That, Boot said, is corruption, if McDaniel was confused. The Lincoln Project starting their group and hiring themselves to do the work is the everyday business of politics. The desperate attempt to attack them, however, shows the GOP’s hand.

“There is no reason to believe that the ‘Lincoln Project executives are simply pocketing the money that’s channeled through their political consulting firms,'” Boot quoted the Daily Beast. “If those working on the Lincoln Project are compensated, well, they deserve it. They’re turning out brilliant videos at a relentless pace that puts most political organizations to shame.”

They’re arguably also working hard to get their message out and do press and media around it. That’s how normal campaigns run. As far as we know, no one at the Lincoln Project has met with a Russian lawyer to discuss “dirt” on any candidate, they’re merely using the publicly available information from the president’s own mouth.

The war against the Lincoln Project is really a “thinly disguised attack on its tactics,” Boot said, noting the ways in which they pick apart Trump and the Republican Party from a moderate political position. The right-wing is furious, Boot described, for targeting vulnerable GOP senators. But the reality is that the Republican senators are only being held accountable for trusting that Trump would protect them or save them from being kicked out of office. As with Trump’s allies sitting in jail, it’s obvious that isn’t the way Trump works.

He went on to cite a book from Stuart Stevens, who has consulted with the Lincoln Project, It Was All a Lie: How the Republican Party Became Donald Trump. The book outlines the extent to which the GOP has been willing to turn its back on their longtime values to score votes with the far-right.

The book blasts today’s Republican Party as “a white grievance party,” claiming “there is an ugly history of code words and dog whistles in the party.”

Any other parts of the GOP platform are “convenient fiction,” Boot said.

“How do you abandon deeply held beliefs about character, personal responsibility, foreign policy, and the national debt in a matter of months? You don’t. The obvious answer is those beliefs weren’t deeply held.… It had always been about power. The rest? The principles? The values? It was all a lie,” Stevens’ book reads.

“The most distinguishing characteristic of the current national Republican Party is cowardice,” the book goes on. “The base price of admission is a willingness to accept that an unstable, pathological liar leads it and pretend otherwise.”

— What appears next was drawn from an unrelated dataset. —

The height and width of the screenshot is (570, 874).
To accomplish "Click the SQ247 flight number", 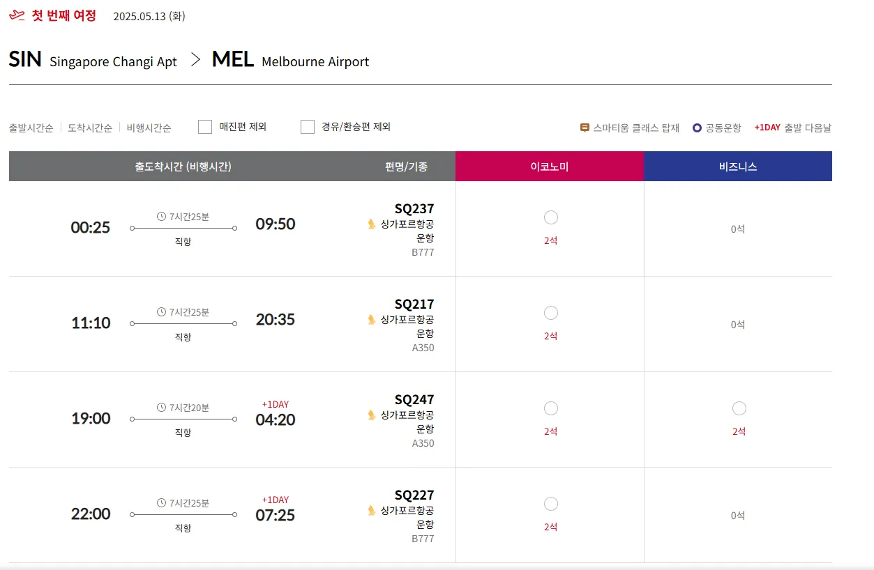I will (x=414, y=399).
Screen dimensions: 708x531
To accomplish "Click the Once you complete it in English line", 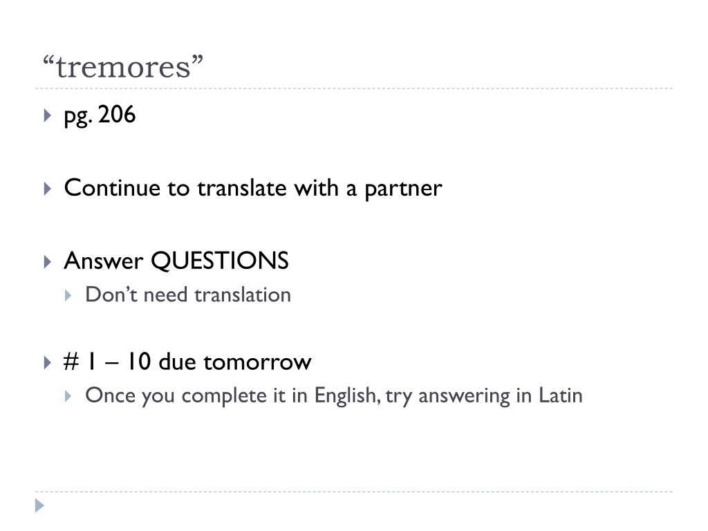I will (334, 396).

Like a farmer burning the fields, it appears the Lincoln Project thinks the only way to get the real GOP back to what it was is to burn the fields. Boot noted that you know things are bad when the GOP is going after conservatives like Rep. Liz Cheney (R-WY) and John Bolton.
“If we are ever again to have a sane and sober center-right party in America — something we desperately need — then the Trumpified GOP must first be demolished,” Boot closed. “That is what the Lincoln Project is trying to accomplish and more power to it. By leading the charge against the Republican Party, its founders have shown greater fealty to conservative principles than 99 percent of elected Republicans.”

Read the full column at the Washington Post.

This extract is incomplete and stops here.